Earlier this year, in the Marine Corps case of EV v. United States & Martinez, 75 M.J. 331 (C.A.A.F. Jun. 21, 2016) (CAAFlog case page), CAAF determined that it lacks jurisdiction to entertain a writ-appeal by an alleged victim who sought to reverse a military judge’s order for disclosure of portions of her mental health records. Article 6b(e) gives an alleged victim the right to petition a court of criminal appeals for mandamus to enforce various protections, but CAAF determined that the review ends at the CCA.

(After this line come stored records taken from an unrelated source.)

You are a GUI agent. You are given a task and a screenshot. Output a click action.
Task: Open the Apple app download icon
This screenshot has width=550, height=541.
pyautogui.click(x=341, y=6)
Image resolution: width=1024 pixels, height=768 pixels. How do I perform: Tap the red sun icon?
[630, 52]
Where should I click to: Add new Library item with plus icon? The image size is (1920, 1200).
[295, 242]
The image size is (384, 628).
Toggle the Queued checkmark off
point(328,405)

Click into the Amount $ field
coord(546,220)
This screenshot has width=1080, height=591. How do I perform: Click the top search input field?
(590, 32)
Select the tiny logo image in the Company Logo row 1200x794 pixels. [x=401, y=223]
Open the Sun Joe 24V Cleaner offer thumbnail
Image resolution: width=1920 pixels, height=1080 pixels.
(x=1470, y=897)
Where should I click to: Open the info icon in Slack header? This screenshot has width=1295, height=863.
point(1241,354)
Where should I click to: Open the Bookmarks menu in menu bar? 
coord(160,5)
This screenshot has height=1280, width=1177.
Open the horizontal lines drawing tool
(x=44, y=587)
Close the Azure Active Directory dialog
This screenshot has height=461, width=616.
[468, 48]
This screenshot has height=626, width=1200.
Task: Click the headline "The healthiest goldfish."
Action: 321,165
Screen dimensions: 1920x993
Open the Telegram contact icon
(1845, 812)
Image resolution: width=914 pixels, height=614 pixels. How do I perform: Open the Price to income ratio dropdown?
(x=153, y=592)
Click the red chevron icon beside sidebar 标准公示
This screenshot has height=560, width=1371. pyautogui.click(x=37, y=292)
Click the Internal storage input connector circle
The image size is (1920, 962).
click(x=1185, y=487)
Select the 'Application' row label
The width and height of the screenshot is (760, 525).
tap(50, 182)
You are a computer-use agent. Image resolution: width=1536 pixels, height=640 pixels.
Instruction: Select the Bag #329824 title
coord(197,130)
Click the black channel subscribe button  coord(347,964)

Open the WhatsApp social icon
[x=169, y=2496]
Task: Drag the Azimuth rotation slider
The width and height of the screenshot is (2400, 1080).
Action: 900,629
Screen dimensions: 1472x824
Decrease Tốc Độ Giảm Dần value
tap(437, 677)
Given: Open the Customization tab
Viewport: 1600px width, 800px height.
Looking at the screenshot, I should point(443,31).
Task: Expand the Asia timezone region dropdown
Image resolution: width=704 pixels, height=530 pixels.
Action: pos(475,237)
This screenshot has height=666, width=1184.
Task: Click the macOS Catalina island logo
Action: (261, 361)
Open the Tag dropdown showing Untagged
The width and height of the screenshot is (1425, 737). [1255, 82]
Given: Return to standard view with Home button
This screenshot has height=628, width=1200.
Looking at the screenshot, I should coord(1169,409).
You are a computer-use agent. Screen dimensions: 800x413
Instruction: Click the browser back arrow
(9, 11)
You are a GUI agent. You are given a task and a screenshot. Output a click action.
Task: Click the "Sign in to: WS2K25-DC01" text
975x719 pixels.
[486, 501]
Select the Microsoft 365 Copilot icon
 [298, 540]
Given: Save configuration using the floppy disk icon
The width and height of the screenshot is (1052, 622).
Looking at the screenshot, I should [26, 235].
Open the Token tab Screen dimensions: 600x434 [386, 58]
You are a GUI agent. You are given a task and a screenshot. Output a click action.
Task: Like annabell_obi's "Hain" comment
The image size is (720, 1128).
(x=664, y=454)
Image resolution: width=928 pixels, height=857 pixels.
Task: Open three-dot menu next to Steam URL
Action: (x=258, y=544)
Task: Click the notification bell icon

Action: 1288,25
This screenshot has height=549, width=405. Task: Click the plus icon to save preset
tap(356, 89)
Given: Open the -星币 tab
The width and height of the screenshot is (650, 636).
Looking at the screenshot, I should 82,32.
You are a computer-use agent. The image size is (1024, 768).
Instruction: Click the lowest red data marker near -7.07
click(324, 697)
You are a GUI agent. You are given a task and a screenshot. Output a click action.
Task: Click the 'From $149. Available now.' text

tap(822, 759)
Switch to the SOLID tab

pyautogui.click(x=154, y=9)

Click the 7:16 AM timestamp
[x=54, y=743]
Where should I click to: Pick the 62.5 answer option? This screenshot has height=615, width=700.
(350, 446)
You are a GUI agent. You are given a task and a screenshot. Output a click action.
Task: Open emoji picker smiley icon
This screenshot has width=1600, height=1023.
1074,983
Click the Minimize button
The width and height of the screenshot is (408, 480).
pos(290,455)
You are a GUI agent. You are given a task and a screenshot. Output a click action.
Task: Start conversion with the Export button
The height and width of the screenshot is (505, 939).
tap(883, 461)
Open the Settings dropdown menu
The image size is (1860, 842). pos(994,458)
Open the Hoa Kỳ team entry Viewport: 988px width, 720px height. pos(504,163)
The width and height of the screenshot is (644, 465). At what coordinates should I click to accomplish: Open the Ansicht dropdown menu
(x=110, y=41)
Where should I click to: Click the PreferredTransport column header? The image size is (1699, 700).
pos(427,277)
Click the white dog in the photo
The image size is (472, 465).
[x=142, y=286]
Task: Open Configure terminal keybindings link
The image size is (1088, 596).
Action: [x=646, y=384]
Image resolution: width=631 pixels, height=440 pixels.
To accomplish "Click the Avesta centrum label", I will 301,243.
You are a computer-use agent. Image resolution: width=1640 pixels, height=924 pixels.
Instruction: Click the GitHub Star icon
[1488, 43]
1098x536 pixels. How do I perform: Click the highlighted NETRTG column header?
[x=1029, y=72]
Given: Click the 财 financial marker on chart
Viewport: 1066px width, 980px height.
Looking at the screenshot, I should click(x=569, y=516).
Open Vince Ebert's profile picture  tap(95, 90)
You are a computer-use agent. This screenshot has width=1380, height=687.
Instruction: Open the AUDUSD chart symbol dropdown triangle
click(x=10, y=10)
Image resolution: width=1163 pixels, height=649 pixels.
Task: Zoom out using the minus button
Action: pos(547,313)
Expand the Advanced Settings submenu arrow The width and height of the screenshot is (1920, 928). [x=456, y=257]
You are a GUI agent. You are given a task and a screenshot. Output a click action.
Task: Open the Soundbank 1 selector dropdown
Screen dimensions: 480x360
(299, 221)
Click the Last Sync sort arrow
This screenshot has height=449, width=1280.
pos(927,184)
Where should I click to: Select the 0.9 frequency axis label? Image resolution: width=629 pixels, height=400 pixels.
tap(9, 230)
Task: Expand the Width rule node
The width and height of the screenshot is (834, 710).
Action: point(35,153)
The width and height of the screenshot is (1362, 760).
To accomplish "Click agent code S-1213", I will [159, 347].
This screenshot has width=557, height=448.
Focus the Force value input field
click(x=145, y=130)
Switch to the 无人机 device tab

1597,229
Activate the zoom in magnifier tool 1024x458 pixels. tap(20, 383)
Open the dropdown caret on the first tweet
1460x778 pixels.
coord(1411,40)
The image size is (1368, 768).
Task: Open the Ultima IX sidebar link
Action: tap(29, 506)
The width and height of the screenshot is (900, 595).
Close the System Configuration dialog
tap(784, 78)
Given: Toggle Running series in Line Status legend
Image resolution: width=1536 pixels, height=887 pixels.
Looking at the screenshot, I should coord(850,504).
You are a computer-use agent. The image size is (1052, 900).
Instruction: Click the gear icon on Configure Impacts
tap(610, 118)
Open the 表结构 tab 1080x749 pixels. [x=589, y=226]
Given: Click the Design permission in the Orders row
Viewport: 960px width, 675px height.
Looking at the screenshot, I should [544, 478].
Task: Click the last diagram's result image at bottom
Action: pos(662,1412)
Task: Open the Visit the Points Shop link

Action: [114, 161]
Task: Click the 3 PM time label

Subsequently, in H.V. v. Commander Kitchen, Military Judge, and Randolph, Real Party in Interest, 75 M.J. 717, Misc. Docket No. 001-16 (C.G. Ct. Crim. App. Jul. 8, 2016) (discussed here), the Coast Guard CCA expanded Mil. R. Evid. 513 (the psychotherapist-patient privilege) to also include the psychotherapist’s conclusions (diagnoses) and resulting treatments. The Coast Guard court’s decision was issued under Article 6b(e), and I noted CAAF’s limited jurisdiction at the time, writing:
Another interesting twist is CAAF’s limited jurisdiction to review this decision. CAAF just recently determined that it does not have jurisdiction over Article 6b petitions. See EV v. United States & Martinez, 75 M.J. 331 (C.A.A.F. Jun. 21, 2016) (CAAFlog case page). However, the accused could seek a writ himself challenging the military judge’s application of the CCA’s decision, and that writ could even be sought directly from CAAF. See CAAF R. 4(b). Alternatively, the military judge could apply the CCA’s decision, the accused could be convicted, and CAAF could review the decision in the ordinary course of appeal. Cf. United States v. Cote, 72 M.J. 41 (C.A.A.F. 2013) (CAAFlog case page) (CAAF declined an interlocutory challenge to the AFCCA’s reversal of a military judge’s suppression ruling, but then reinstated the suppression ruling on appeal after conviction).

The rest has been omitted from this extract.